*Exercise:*
Your answer should consist solely of the lines from the one holding "Click the Toggle Editing pencil icon" through the final line of the entries, reproduced exactly and without pictures.

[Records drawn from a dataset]
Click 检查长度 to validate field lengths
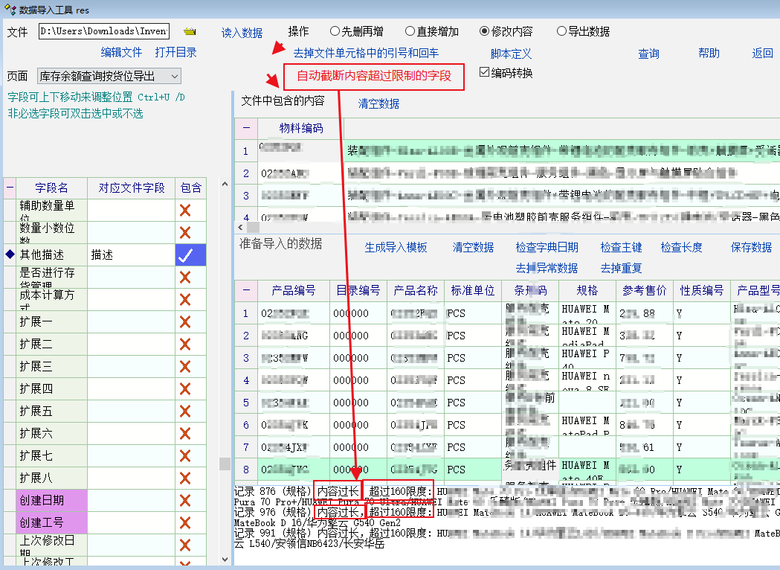 point(681,247)
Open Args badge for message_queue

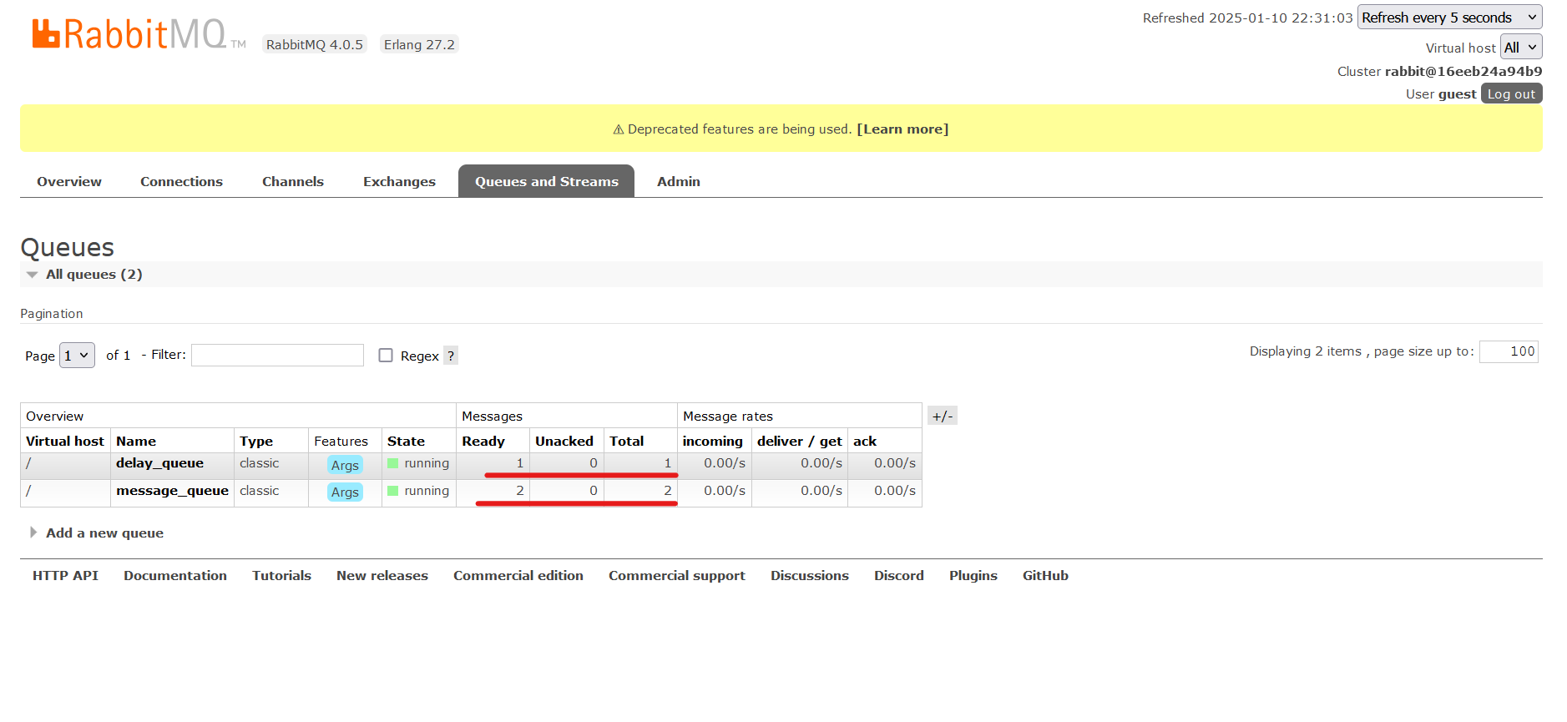[x=345, y=492]
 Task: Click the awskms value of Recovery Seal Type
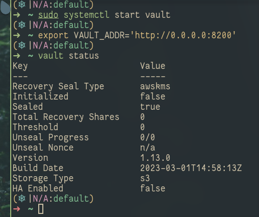point(155,86)
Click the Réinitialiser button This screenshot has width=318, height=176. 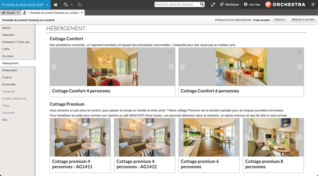click(229, 5)
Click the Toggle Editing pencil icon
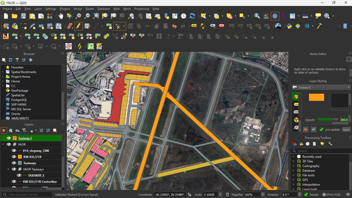 click(78, 26)
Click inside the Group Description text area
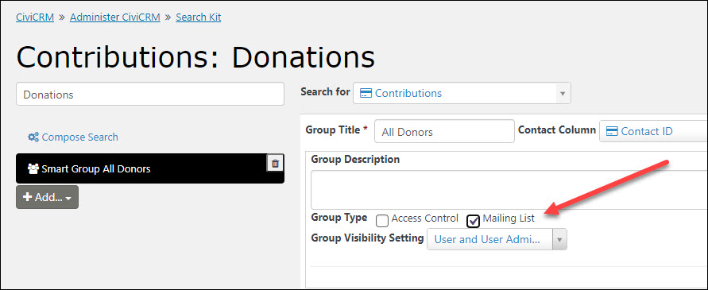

*Result for this task:*
Click the Toggle Editing pencil icon
 click(78, 26)
Click inside the Group Description text area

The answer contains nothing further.